Federated Analysis With Differential Privacy in Oncology Research: Longitudinal Observational Study Across Hospital Data Warehouses
View abstract on PubMed
Summary
This summary is machine-generated.Federated analytics combined with differential privacy enabled a real-world oncology study across multiple centers. This approach ensures data privacy while facilitating collaborative research on patient data.
Area Of Science
- Health Informatics
- Medical Oncology
- Data Privacy
Background
- Federated analytics allows statistical queries on remote health datasets without accessing raw data, addressing privacy and governance concerns.
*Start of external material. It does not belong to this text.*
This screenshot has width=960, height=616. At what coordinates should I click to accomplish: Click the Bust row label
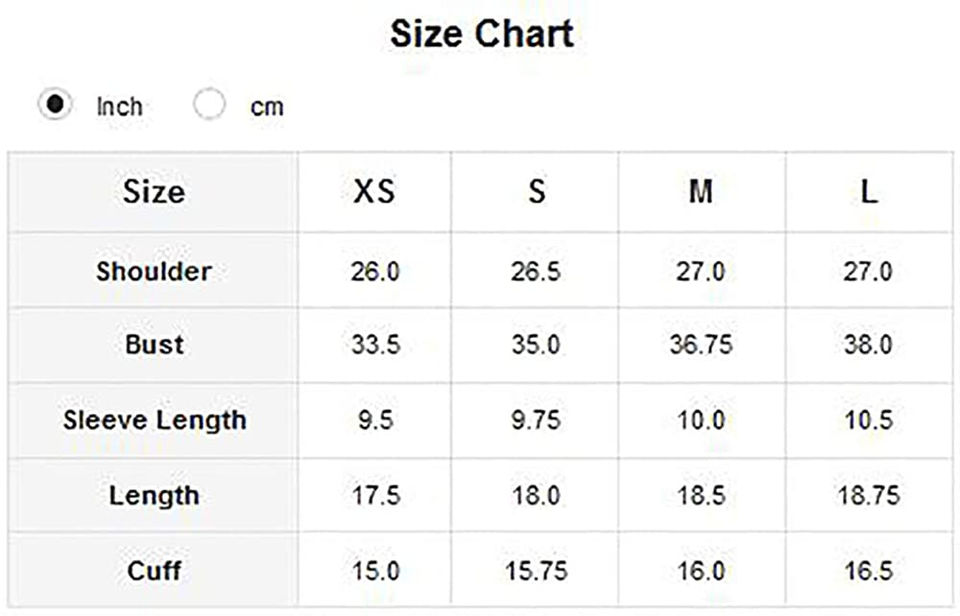[154, 345]
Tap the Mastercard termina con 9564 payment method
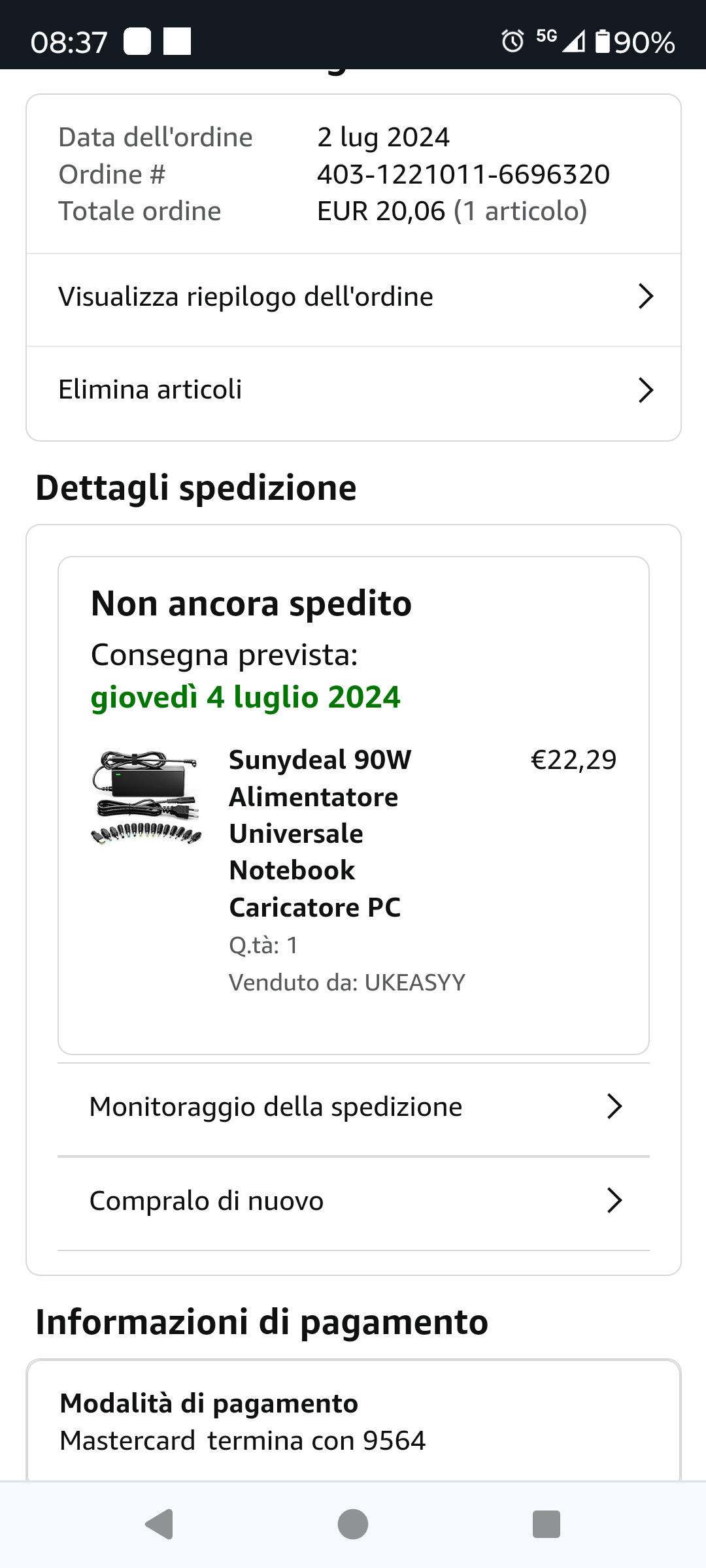Viewport: 706px width, 1568px height. coord(243,1441)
- This approach is crucial for multi-center studies but remains underutilized in real-world settings.
- Combining federated analytics with differential privacy (DP) has not been previously explored in real-world studies.
Purpose Of The Study
- To deploy a federated architecture in a real-world clinical setting for a multicenter oncology study.
- To evaluate the practicality and utility of differential privacy (DP) as a privacy-enhancing technology within this federated framework.
Main Methods
- Established a federated architecture across three healthcare centers (Toulouse, Reims, Foch).
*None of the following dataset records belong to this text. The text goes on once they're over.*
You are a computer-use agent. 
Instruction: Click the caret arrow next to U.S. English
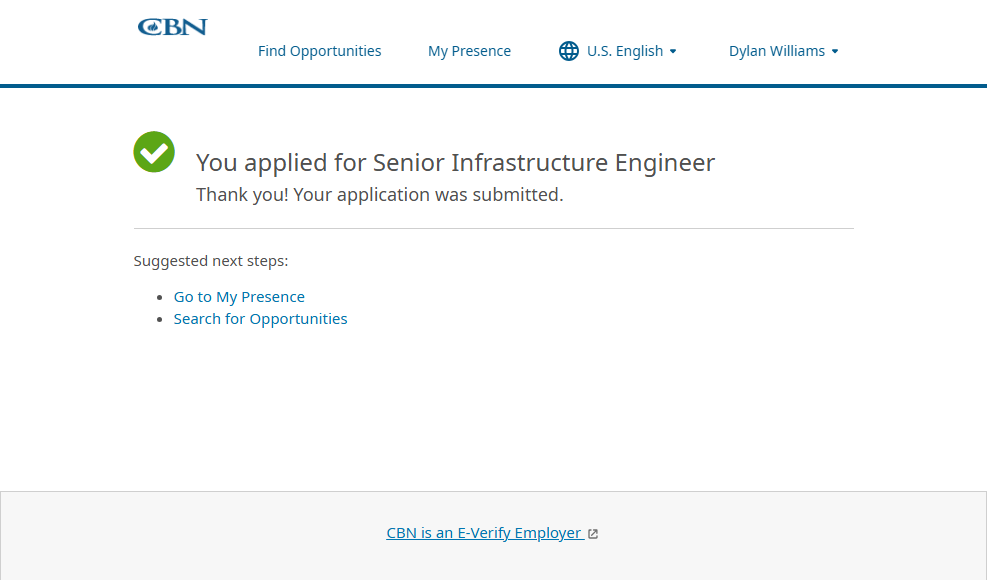point(673,51)
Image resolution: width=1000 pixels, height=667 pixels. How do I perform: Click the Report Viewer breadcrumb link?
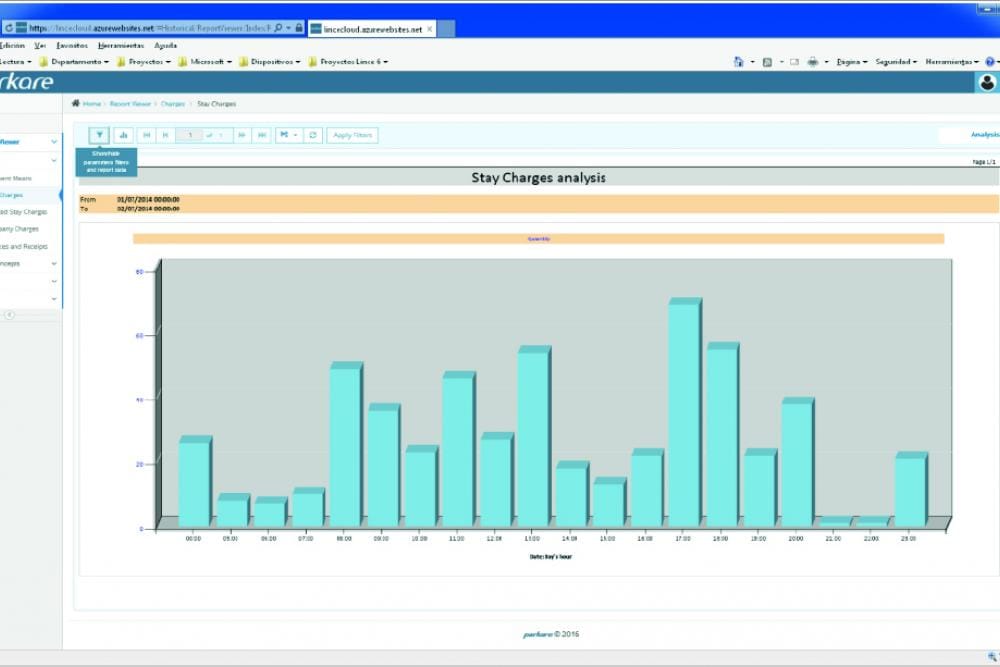click(130, 103)
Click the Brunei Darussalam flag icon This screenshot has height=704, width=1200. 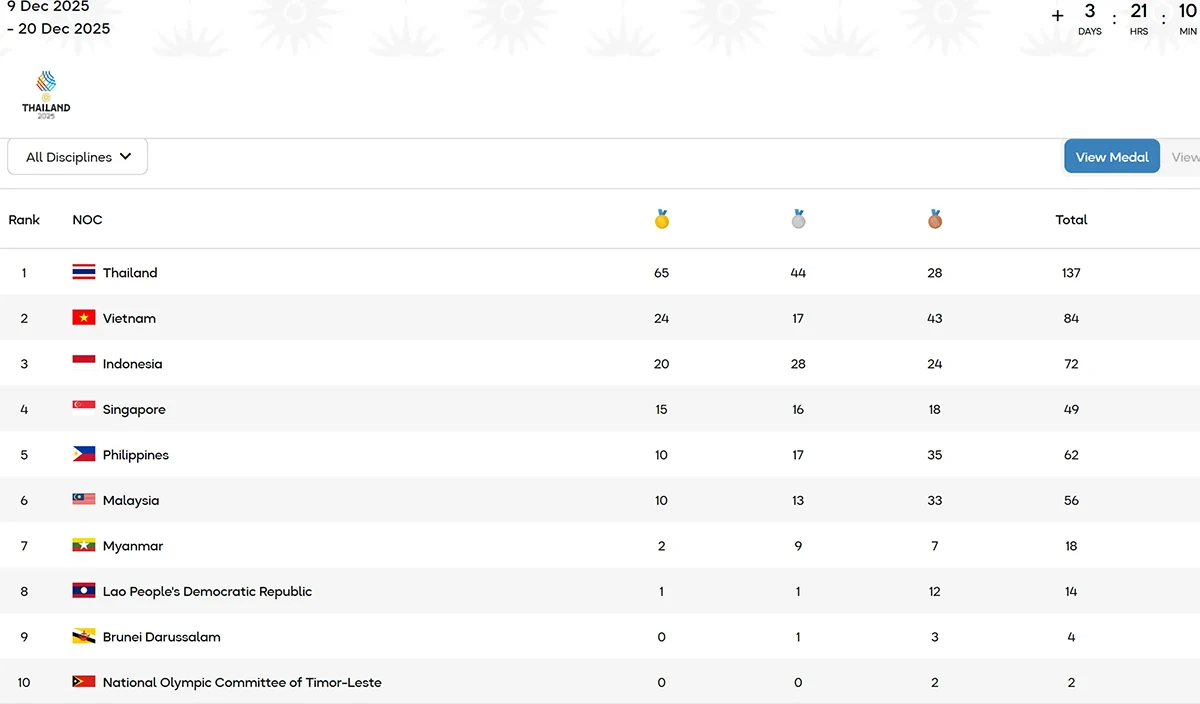point(84,637)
- Harmonized data within each center and performed statistical analyses using DataSHIELD.
- Implemented a novel open-source differential privacy package (dsPrivacy) for DataSHIELD.
Main Results
- Successfully conducted a multicenter study on metastatic non-small cell lung cancer patient data without centralizing raw information.
- Demonstrated the practicality of DataSHIELD for efficient, secure, multi-center data analysis.
- Showcased the feasibility of implementing differential privacy with acceptable privacy-utility trade-offs.
Conclusions
- The federated architecture successfully supported a real-world, multicenter oncology study with robust privacy protections.
- Differential privacy integration proved practical, offering a viable solution for enhancing data security in federated health research.